__Text provided__.
12 MOOC perspectives you may not have heard of
11 mins[Editor’s Note: There are some who consider educational institutions to be the best examples of social enterprises. I’m not one of them. The reason why I periodically share education perspectives on this blog is because I’m convinced that higher education (and high school education) is being disrupted right now. Whether it’s Khan Academy for middle and high school students or peer instruction at Harvard University or the $6,600 Masters CS degree from Georgia Tech/Udacity or Minerva Project‘s brash claim to displace Harvard as the #1 global brand, it’s ALL happening. Countries with abysmally low teaching standards and a voracious appetite for quality education (India is at least ONE of them) stand to gain the most from this education revolution.]
A history professor from Colorado State University (Jonathan Rees) wrote a hysterical anti-MOOC rant in Slate 6 weeks ago. This Clay Shirky tweet caught my attention “Professors: Read comments on this anti-MOOC piece. As with travel agents & book stores, no one is coming to save us.
Rees’s article The MOOC racket is an easy enough read. There’s probably one point some might sympathize with – widespread “online-only” higher education will be disastrous for students. But the most interesting perspectives came from the commenters. I pored through the comments (and there are a LOT) and mined 12 super-interesting perspectives.
#1 The end of ‘elite colleges’/elite professors
I have my misgivings about MOOCs, but they certainly have one very appealing feature — over time, the available lectures will be of the highest quality. As with many other things, the quality of lecturers is variable, with most being passably OK, some being good, and too many being horrendous. At a brick-and-mortar university, there’s often not much that a student can do to avoid the bad ones, or even the mediocre ones. But with a free market for MOOCs, students (consumers) will be able to gravitate to the superior teachers, and spurn the inferior lecturers. This might not happen right away, but fairly soon we will end up with a set of class materials on elementary topics such as physics or statistics that will be far superior to what most college students currently experience in their education.
#2 Continuing Education that is FREE
(Commenter Rip Stauffer on his Santa Fe Institute experience)
I can understand that the author feels threatened. I would not want our entire educational system replaced by MOOCs. However, I just recently completed a MOOC on a subject that really interested me. I had read books on chaos and complexity theory years ago, and they introduced me to the Santa Fe Institute. When I saw on an online forum that the Santa Fe Institute was offering a 12-week MOOC on complex adaptive systems, I jumped at the chance to learn from the institute doing most of the research in these topics.

__Given information__.
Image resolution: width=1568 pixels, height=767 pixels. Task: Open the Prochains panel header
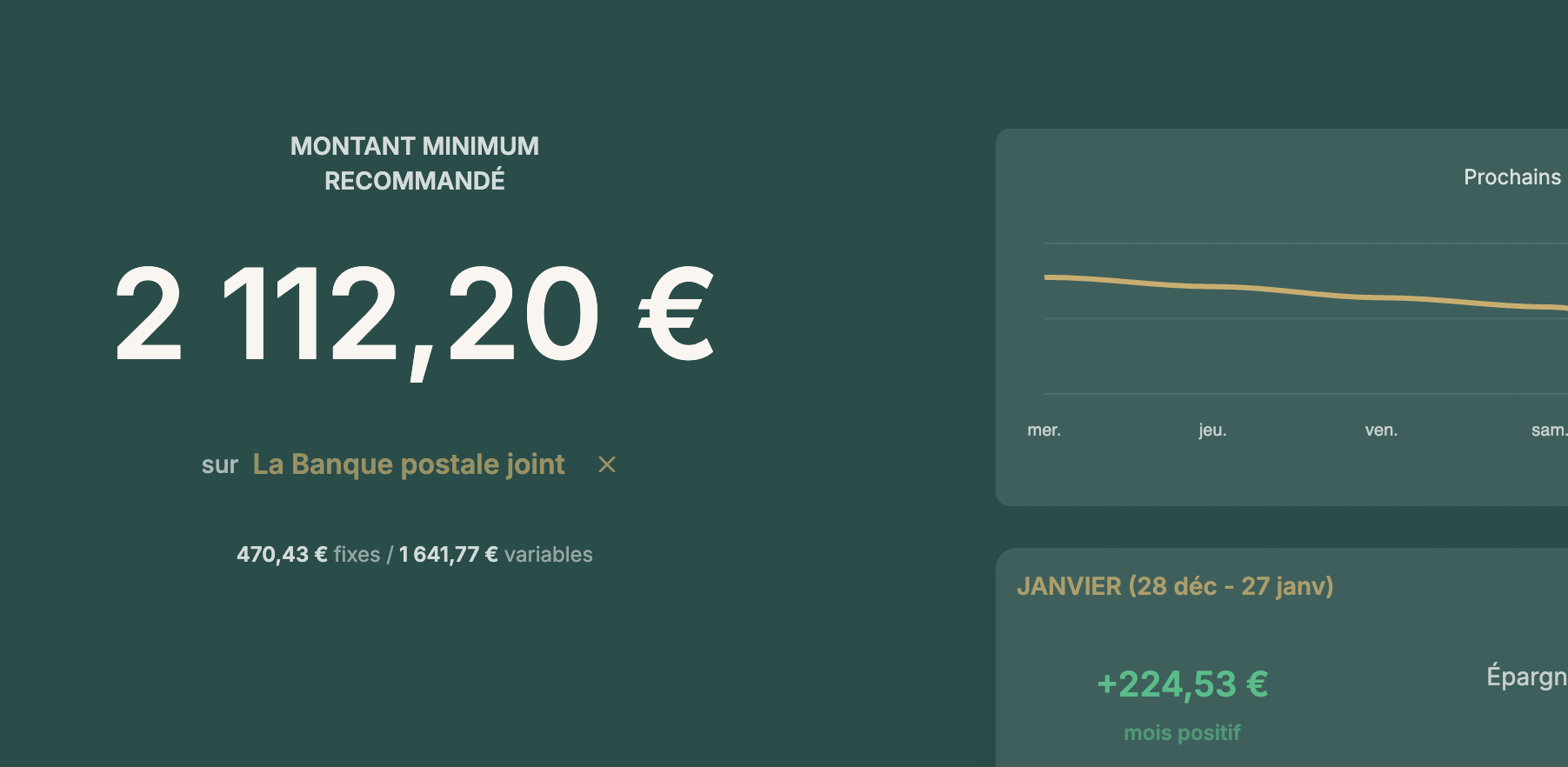pos(1512,177)
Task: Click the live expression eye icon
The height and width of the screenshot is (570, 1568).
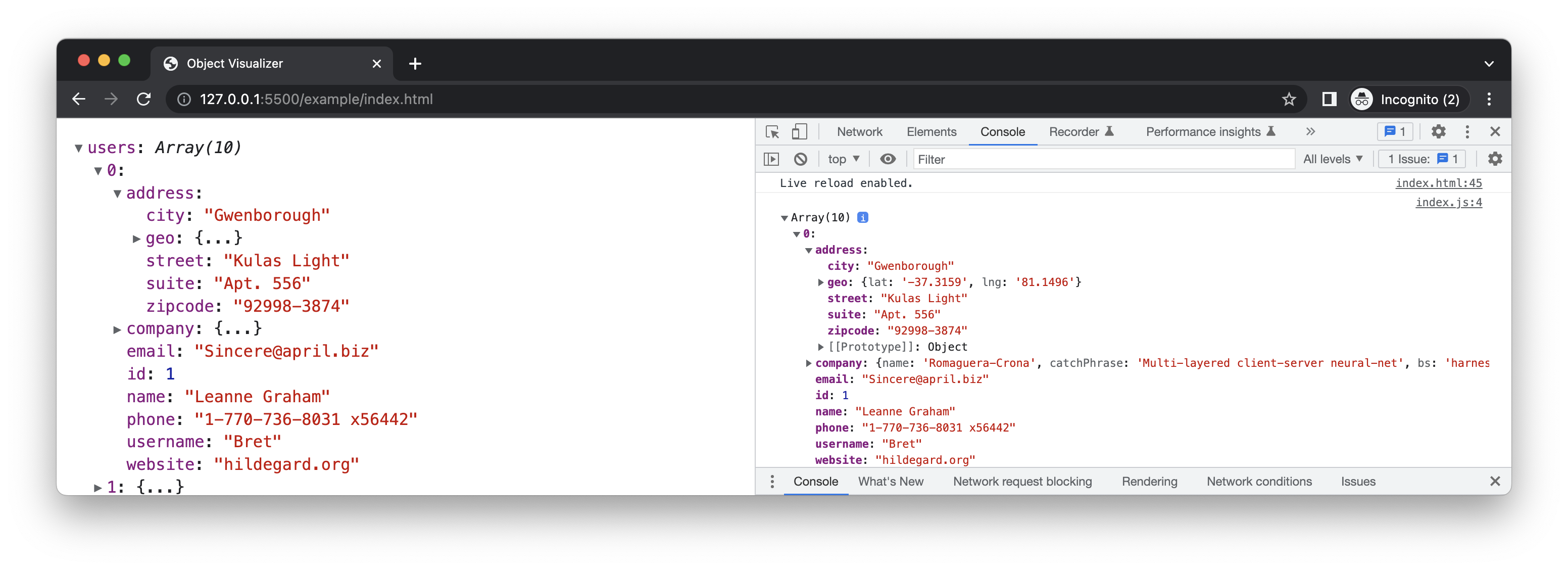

__What you need to do__.
1. Translate this sentence from the MOOC article into Spanish: "I would not want our entire educational system replaced by MOOCs."
2. Write the next few sentences of the article on MOOC perspectives, picking up after its final line.

__Outputs for the tasks__.
1. No querría que todo nuestro sistema educativo fuera reemplazado por los MOOC.

2.
The class was great! The video lectures were interesting and well-paced (if a little pixellated). We all downloaded a simulation application (NetLogo), and we were able to play with most of the concepts taught in class by running simulations. There were numerous papers and other resources for download, links to interactive websites that took you to a much deeper level on topics that interested you, and an asynchronous forum where we could interact with the lecturers. In each week, there was an interview with one of the top scientists involved with that week’s topics.
Do I wish I could have been at the institute, actually learning in the classrooms and labs with these professors? You bet I do! I’m not likely to have that chance any time soon, though, so I’m pretty happy to have had the chance to take the MOOC. To top it all off, I had that very rich learning experience and it cost me nothing. Nothing. Not a dime. I will no doubt buy some books from the institute, but that’s my option.
In their current state, I don’t see them as replacements for brick and mortar universities, but they could certainly play a role, supplementing classroom instruction; additionally, for the masses of working people who’d like to keep their hand in and continue learning, these self-paced and very interesting courses are a wonderful innovation.
#3 The 3 ways of teaching
(Commenter Mike T)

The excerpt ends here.